● **What you should do**
Repeat, please, exactly the lines from the one that has "1024x982 pixels. At" through the end of the records below, with pictures dropped.

● **The data**
------------------------------------------------------------
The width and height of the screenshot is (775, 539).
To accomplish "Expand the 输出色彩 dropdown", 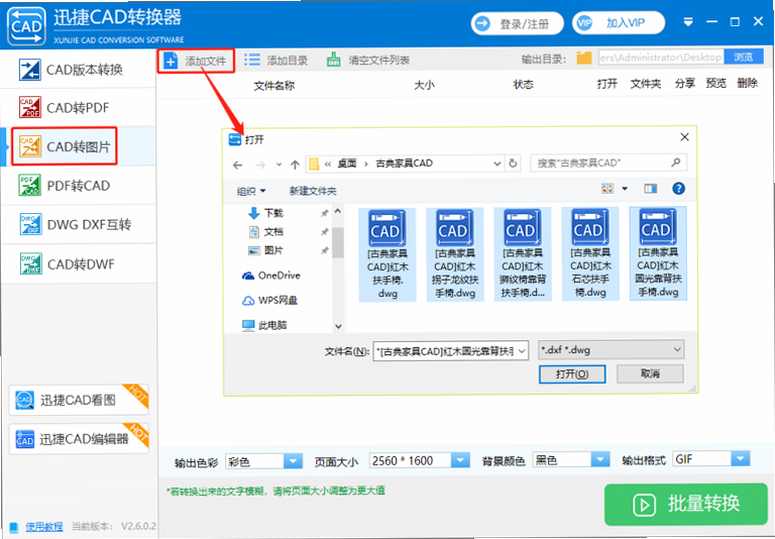I will pos(263,461).
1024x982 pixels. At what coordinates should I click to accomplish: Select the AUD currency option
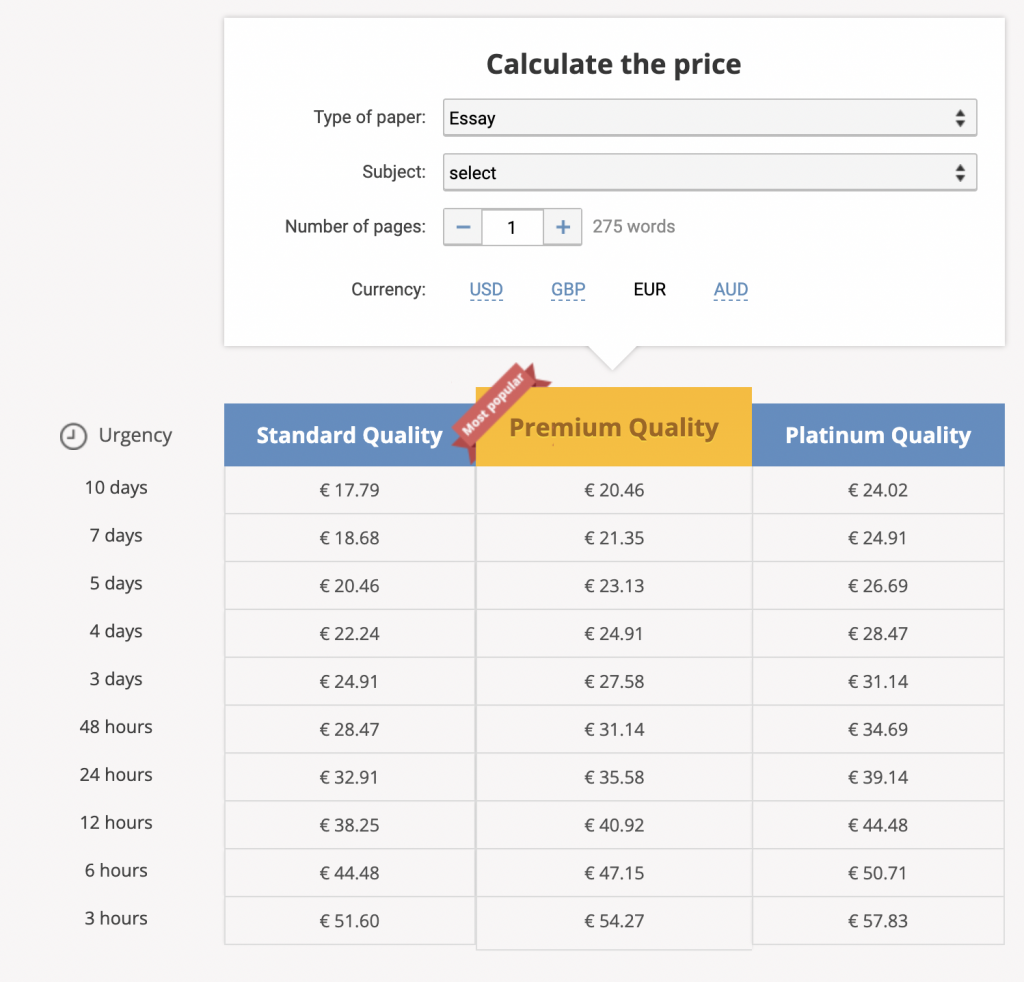point(730,289)
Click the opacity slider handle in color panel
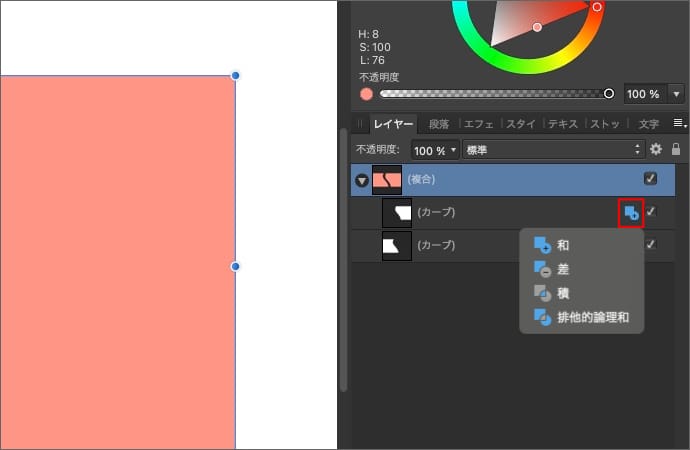 point(609,94)
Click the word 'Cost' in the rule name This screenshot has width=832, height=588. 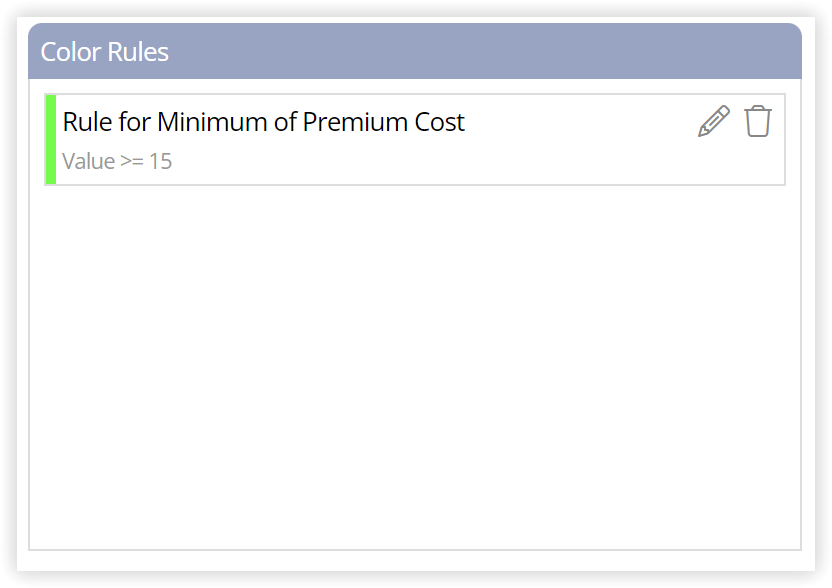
------------------------------------------------------------
● **Result of this exercise**
1024x982 pixels. At what coordinates should I click to accomplish: Select the AUD currency option
point(730,289)
Click the opacity slider handle in color panel
 point(609,94)
Click the word 'Cost' in the rule name This screenshot has width=832, height=588. 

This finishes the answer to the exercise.